DeMarcus Love

No. 73
- Position: Offensive tackle

Personal information
- Born: March 7, 1988 (age 38) Heaton Moor, Stockport, England
- Listed height: 6 ft 4 in (1.93 m)
- Listed weight: 315 lb (143 kg)

Career information
- High school: Dallas Carter (Dallas, Texas, U.S.)
- College: Arkansas
- NFL draft: 2011: 6th round, 168th overall pick

Career history
- Minnesota Vikings (2011−2013); Jacksonville Jaguars (2013); New York Giants (2014)*; New Orleans Saints (2014)*; Denver Broncos (2014)*; Atlanta Falcons (2015)*;
- * Offseason and/or practice squad member only

Awards and highlights
- First-team All-SEC (2010);
- Stats at Pro Football Reference

= DeMarcus Love =

American football player (born 1988)

Demarcus Love (born March 7, 1988) is an American former professional football offensive tackle. He played college football at the University of Arkansas. Love was selected with the 168th overall pick in the 2011 NFL draft by the Minnesota Vikings.

==Early life==
Love attended David W. Carter High School, in Dallas, Texas, where he was a teammate of Michael Crabtree. He was a starter at offensive tackle as a sophomore before being replaced by Curtis Bailey, and moved to offensive guard for his junior and senior seasons for Coach Allen Wilson. As a senior, he helped his team to an 11–1 record and a second-round state playoff berth in the state's largest classification (5A).

Regarded as a three-star recruit by Rivals.com, Love was listed as the No. 57 offensive tackle prospect in the class of 2006. He chose Arkansas over Kansas, Arizona, UTEP and Kansas State.

==College career==
After redshirting his initial year at Arkansas, Love played in eight games and started the final three contests of the 2007 season at right guard against Mississippi State, LSU and Missouri in the Cotton Bowl. In 2008, he started eight games for the year, all at strong guard, and played in 11.

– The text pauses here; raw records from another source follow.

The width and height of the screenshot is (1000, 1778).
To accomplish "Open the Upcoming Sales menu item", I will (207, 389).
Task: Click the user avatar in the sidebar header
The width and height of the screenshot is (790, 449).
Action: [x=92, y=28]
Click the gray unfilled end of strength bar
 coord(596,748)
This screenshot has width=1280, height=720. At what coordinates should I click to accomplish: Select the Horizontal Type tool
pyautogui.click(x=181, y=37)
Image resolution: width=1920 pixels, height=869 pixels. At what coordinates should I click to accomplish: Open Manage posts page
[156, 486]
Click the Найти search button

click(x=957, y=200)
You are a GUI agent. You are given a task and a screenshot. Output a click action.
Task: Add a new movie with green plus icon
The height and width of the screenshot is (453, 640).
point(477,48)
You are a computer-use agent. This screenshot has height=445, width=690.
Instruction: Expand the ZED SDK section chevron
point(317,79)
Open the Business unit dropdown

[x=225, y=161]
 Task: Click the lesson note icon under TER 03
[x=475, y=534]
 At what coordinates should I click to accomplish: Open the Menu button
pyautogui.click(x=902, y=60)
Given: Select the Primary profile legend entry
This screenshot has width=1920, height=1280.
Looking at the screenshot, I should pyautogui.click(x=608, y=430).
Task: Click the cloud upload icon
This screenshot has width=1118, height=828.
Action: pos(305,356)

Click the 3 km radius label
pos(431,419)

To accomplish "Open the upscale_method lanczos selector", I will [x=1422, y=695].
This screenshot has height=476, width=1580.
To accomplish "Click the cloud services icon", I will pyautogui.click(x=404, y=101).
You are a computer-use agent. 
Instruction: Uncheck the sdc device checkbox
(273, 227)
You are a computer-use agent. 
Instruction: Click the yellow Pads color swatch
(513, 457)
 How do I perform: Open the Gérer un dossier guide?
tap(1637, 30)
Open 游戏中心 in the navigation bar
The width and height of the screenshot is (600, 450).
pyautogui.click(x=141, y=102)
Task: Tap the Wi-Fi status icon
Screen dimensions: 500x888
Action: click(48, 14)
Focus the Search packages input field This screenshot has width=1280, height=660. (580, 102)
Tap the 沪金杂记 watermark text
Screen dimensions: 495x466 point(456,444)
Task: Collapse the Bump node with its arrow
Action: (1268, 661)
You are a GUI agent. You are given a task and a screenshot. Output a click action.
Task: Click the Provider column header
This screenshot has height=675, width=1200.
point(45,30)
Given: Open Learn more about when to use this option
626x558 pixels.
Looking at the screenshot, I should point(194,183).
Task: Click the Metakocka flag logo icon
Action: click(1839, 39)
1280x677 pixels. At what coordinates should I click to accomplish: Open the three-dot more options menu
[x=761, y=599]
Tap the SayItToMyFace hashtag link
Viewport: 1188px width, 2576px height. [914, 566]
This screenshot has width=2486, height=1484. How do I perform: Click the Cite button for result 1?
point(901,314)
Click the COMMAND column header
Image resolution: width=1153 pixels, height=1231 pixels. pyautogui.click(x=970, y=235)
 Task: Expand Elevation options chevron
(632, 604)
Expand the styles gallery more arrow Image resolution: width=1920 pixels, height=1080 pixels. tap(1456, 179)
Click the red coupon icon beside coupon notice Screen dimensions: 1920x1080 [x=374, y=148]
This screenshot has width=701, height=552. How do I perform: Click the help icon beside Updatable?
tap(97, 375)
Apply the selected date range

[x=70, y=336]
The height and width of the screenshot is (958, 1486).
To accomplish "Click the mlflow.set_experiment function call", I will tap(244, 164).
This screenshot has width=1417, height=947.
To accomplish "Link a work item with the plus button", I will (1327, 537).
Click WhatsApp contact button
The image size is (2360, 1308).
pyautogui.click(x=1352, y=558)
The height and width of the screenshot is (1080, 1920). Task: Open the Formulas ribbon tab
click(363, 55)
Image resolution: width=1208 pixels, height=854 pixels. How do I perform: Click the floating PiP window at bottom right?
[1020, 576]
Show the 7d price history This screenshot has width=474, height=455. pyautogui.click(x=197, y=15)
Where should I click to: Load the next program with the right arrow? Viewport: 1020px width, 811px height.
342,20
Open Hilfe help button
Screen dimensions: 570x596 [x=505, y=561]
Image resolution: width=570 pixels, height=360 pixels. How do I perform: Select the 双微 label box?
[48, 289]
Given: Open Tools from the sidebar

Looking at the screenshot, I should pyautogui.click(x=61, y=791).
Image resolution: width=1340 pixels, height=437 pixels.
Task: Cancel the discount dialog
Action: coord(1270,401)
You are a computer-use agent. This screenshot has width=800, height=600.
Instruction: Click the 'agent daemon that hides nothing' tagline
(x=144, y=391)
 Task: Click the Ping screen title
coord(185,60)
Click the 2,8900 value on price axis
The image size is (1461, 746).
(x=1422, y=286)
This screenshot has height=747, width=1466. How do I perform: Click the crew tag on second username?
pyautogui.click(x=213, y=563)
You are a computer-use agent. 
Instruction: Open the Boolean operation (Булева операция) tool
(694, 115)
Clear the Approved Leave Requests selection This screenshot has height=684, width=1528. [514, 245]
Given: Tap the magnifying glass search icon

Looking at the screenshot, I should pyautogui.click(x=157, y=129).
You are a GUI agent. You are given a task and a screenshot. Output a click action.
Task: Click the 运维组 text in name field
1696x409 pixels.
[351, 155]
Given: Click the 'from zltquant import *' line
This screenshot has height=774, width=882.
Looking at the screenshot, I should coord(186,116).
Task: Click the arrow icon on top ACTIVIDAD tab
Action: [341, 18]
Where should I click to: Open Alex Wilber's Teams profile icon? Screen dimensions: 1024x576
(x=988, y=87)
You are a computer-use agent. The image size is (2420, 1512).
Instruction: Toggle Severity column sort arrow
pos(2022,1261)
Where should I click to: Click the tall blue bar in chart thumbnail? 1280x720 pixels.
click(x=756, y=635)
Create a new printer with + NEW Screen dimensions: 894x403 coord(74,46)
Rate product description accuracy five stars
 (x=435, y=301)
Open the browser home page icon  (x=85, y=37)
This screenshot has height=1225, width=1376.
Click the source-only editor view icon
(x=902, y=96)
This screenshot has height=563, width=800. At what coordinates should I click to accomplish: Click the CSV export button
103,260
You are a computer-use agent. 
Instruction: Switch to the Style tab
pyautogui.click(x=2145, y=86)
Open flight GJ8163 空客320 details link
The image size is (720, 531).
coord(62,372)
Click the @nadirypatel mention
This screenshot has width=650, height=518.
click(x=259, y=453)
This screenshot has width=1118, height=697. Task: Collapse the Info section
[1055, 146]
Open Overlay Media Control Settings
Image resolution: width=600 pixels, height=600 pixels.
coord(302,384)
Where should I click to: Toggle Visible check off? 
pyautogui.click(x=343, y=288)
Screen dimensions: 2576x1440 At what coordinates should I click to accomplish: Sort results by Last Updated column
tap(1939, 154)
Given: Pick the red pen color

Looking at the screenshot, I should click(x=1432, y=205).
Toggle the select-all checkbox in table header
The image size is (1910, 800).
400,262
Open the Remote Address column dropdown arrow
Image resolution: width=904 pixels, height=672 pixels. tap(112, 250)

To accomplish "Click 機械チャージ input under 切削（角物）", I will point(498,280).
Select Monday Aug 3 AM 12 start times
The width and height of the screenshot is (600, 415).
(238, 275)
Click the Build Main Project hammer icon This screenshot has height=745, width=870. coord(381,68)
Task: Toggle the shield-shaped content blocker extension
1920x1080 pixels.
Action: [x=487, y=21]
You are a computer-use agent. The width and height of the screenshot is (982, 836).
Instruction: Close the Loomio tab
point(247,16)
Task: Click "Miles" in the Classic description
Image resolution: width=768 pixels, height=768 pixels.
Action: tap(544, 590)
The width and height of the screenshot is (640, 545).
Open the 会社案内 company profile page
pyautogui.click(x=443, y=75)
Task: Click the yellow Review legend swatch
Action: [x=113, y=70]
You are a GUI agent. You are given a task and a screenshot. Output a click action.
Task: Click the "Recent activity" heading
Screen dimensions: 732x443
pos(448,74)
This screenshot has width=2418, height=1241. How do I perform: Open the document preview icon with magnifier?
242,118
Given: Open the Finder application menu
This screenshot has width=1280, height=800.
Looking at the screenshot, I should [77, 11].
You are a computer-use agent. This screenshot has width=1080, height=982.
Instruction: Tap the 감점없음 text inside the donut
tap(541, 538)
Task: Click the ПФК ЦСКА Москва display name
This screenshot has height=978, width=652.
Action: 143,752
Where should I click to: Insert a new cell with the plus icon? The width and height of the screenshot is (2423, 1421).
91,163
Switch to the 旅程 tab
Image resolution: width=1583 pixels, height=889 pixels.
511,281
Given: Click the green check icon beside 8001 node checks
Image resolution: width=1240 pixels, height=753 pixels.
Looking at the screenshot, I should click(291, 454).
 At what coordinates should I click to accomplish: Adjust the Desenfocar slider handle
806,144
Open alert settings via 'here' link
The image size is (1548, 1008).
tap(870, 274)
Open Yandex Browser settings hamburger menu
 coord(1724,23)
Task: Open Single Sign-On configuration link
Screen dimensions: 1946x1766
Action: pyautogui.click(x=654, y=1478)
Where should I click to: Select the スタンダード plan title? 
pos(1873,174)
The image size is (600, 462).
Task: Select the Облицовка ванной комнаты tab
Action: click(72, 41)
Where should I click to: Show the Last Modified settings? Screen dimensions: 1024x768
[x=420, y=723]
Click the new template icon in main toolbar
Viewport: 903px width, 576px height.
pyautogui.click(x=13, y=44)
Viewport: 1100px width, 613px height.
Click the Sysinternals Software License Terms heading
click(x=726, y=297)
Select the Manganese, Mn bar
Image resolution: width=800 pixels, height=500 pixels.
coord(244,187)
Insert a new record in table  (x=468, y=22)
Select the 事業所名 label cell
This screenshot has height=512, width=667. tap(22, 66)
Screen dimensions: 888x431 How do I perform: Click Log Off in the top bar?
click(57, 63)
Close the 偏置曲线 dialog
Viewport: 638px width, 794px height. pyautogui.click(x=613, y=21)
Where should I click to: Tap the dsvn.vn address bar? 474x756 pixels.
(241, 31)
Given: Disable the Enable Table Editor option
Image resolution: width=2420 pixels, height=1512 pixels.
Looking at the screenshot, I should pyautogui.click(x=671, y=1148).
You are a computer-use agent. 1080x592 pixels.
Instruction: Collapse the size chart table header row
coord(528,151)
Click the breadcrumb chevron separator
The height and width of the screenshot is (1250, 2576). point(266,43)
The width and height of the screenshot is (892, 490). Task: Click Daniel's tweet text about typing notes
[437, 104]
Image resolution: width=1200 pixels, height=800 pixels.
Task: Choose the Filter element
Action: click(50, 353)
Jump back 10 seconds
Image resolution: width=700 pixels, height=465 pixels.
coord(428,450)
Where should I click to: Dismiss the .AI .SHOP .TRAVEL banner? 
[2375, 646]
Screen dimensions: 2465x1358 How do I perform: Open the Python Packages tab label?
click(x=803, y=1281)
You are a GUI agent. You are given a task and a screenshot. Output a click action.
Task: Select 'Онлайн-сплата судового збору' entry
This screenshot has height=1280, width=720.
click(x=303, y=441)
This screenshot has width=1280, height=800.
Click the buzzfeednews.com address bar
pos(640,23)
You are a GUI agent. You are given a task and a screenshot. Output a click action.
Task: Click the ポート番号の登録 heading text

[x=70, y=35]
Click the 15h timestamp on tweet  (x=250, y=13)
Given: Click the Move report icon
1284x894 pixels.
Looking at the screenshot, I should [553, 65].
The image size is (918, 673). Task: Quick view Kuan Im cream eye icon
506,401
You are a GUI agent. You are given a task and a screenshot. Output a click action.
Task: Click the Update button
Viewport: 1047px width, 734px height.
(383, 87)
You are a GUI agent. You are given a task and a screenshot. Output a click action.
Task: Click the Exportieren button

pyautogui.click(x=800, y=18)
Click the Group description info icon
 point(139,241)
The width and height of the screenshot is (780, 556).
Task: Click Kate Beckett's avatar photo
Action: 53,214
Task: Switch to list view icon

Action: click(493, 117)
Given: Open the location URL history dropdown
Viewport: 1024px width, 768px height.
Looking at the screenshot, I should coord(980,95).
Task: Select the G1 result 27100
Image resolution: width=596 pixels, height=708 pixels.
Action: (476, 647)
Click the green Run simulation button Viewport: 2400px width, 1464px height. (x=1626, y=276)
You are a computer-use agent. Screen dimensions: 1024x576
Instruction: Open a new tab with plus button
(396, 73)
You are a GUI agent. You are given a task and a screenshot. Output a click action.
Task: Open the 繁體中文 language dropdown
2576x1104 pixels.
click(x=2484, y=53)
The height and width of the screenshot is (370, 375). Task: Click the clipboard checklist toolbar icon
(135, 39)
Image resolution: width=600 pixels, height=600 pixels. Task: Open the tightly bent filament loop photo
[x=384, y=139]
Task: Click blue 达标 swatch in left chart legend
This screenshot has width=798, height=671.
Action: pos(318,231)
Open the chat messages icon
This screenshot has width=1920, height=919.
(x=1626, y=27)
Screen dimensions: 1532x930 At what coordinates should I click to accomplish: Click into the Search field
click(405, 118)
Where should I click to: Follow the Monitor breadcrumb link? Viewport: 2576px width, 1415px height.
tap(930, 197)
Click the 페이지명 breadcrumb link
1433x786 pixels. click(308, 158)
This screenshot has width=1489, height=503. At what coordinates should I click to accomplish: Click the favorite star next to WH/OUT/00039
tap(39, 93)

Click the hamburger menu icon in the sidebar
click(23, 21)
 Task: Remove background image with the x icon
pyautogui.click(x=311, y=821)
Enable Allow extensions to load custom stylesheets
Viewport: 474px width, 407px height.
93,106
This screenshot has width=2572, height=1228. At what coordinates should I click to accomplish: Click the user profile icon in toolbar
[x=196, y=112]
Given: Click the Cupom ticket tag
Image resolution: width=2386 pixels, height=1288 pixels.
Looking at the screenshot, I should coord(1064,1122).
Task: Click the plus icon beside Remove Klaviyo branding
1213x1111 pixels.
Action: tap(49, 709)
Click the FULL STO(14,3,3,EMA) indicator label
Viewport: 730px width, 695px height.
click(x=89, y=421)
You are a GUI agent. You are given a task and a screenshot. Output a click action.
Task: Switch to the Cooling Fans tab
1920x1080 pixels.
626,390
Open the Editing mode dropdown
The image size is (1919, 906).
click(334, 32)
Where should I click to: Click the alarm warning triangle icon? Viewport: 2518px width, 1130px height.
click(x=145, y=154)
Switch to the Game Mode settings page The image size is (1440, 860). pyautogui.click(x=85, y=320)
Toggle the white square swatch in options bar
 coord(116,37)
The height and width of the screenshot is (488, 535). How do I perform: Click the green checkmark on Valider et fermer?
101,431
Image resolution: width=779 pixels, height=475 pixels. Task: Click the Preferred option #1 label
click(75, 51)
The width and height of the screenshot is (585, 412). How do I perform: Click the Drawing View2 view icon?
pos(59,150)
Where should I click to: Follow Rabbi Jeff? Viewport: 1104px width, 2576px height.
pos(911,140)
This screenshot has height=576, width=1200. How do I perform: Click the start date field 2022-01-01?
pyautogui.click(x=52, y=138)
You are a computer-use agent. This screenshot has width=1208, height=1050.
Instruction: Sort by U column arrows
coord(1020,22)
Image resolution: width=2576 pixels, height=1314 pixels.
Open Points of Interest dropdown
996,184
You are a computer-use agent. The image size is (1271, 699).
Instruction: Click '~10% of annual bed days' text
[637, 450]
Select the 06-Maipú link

In his junior season, Love started all 13 games for the Razorbacks and was a member of an offensive line which blocked for a unit that led the SEC in scoring offense (36.0). For his senior season, he was moved to left tackle. He was named Preseason All-SEC First-team in 2010.

==Professional career==

Pre-draft measurables
| Height | Weight | Arm length | Hand span | Wingspan | 40-yard dash | 10-yard split | 20-yard split | 20-yard shuttle | Three-cone drill | Vertical jump | Broad jump | Bench press |
| 6 ft 4+3⁄8 in (1.94 m) | 315 lb (143 kg) | 35+1⁄4 in (0.90 m) | 9+1⁄2 in (0.24 m) | 6 ft 11+1⁄2 in (2.12 m) | 5.07 s | 1.70 s | 2.95 s | 4.84 s | 7.84 s | 26.5 in (0.67 m) | 8 ft 1 in (2.46 m) | 27 reps |
All values from NFL Combine/Pro Day

===Minnesota Vikings===
Love was selected with the 168th overall pick in the 6th round of the draft by the Minnesota Vikings. He was inactive for all 16 Regular Season games in the 2011 season despite making the team out of training camp.

After the arrival of fellow offensive tackle Matt Kalil, Love made a deal to give Kalil his collegiate number 75 and instead assumed ownership over number 73.

On August 1, 2013, Love was suspended four games for violating the NFL's policy on performance-enhancing substances. Following his return from suspension, Love was released by the Vikings on October 1, 2013.

===Jacksonville Jaguars===
On October 3, 2013, Love was signed to the Jacksonville Jaguars practice squad. He was promoted to the active roster on October 9.

Love was waived on November 4, 2013. He was re-signed to the practice squad on November 6. He was signed to a reserve/future contract on December 30, 2013.

Love was released on June 9, 2014.

===New York Giants===
Love signed with the New York Giants on June 19, 2014. He was waived on July 28, 2014.

===New Orleans Saints===
Love was signed to the practice squad of the New Orleans Saints on October 21, 2014. He was released on December 16, 2014.

===Denver Broncos===
Love was signed to the practice squad of the Denver Broncos on December 18, 2014.

===Atlanta Falcons===
Love signed with the Atlanta Falcons on July 29, 2015. He was released on August 17, 2015, with injury settlement.